3. Aux termes de l'article L. 235-1 du code de la route : " I.-Toute personne qui conduit un véhicule ou qui accompagne un élève conducteur alors qu'il résulte d'une analyse sanguine ou salivaire qu'elle a fait usage de substances ou plantes classées comme stupéfiants est punie de deux ans d'emprisonnement et de 4 500 euros d'amende. Si la personne se trouvait également sous l'empire d'un état alcoolique caractérisé par une concentration d'alcool dans le sang ou dans l'air expiré égale ou supérieure aux taux fixés par les dispositions législatives ou réglementaires du présent code, les peines sont portées à trois ans d'emprisonnement et 9 000 euros d'amende. II.-Toute personne coupable des délits prévus par le présent article encourt également les peines complémentaires suivantes :1° La suspension pour une durée de trois ans au plus du permis de conduire ; cette suspension ne peut pas être limitée à la conduite en dehors de l'activité professionnelle ; elle ne peut être assortie du sursis, même partiellement ".

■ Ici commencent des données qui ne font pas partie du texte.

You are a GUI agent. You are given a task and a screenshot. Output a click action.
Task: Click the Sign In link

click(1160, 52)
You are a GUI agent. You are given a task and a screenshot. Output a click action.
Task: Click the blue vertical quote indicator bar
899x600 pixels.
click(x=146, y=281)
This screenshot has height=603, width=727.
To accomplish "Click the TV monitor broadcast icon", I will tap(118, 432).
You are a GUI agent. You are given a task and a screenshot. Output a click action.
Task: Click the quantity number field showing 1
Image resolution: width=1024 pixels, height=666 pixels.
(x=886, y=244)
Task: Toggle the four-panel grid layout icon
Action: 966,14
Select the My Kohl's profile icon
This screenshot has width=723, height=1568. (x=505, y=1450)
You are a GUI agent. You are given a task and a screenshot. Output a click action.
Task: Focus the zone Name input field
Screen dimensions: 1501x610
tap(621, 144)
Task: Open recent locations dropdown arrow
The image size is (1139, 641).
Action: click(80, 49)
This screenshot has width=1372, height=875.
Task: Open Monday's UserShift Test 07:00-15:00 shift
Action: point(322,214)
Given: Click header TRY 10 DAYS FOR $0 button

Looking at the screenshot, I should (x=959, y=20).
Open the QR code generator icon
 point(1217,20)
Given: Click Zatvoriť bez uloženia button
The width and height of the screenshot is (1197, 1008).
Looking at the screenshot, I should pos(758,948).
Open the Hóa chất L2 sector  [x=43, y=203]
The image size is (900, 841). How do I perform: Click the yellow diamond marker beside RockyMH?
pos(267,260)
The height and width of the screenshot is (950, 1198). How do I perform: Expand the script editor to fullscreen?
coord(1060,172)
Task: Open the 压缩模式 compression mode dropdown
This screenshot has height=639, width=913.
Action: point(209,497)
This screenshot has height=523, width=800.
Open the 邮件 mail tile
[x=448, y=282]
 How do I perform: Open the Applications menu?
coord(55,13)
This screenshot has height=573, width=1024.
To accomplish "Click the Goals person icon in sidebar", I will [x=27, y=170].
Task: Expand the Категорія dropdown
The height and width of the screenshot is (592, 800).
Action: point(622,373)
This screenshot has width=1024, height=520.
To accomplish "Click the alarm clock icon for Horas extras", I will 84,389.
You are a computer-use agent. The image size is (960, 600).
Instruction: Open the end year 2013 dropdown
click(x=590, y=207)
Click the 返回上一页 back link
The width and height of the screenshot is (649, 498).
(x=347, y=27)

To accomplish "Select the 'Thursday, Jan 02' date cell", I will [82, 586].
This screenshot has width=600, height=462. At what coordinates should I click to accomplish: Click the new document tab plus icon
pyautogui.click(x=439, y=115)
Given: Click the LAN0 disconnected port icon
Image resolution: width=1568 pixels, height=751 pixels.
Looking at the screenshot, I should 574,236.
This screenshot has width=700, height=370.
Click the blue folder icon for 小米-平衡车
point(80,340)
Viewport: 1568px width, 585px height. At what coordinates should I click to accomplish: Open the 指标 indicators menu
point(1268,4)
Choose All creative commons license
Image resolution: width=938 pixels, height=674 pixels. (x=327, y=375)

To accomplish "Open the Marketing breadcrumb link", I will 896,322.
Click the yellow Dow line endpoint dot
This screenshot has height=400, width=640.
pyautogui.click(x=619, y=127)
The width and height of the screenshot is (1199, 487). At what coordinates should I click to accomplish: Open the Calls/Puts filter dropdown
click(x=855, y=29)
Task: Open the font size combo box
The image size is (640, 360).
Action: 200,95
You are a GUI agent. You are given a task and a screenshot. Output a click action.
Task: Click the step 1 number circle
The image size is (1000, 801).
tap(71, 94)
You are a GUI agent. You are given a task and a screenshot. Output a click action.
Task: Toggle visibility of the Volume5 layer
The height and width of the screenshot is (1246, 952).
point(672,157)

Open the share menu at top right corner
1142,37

4. Si M. A fait valoir qu'en conséquence de la décision contestée, il ne pourra pas exercer son métier de chauffeur de VTC, sera privé de revenus et exposé à un risque de licenciement par son employeur, il ressort des pièces du dossier que la décision en litige a été prise au motif d'une conduite sous l'emprise de stupéfiants, suite aux résultats d'une analyse salivaire positive à la présence de tétrahydrocannabinol (THC), soit le principe actif du cannabis, qui conclut à l'usage de stupéfiants (cannabinoïdes) au sens de l'article L. 235-1 du code de la route. Dans ces conditions et en l'état de l'instruction, compte tenu de la gravité des faits et des exigences de la protection et de la sécurité routières, la condition d'urgence n'apparaît pas remplie.
5. Il résulte de ce qui précède qu'il y a lieu de rejeter les conclusions à fin de suspension de la décision contestée. Doivent être rejetées, par voie de conséquence, les conclusions présentées sur le fondement de l'article L. 761-1 du code de justice administrative.
O R D O N N E :
Article 1er : La requête de M. A est rejetée.
Article 2 : La présente ordonnance sera notifiée à M. A et au ministre de l'intérieur.
Copie en sera adressée au préfet du Var.
Fait à Toulon, le 19 août 2022.
La juge des référés, signé
M. C
La République mande et ordonne au ministre de l'intérieur en ce qui le concerne et à tous commissaires de justice à ce requis en ce qui concerne les voies de droit commun contre les parties privées, de pourvoir à l'exécution de la présente décision.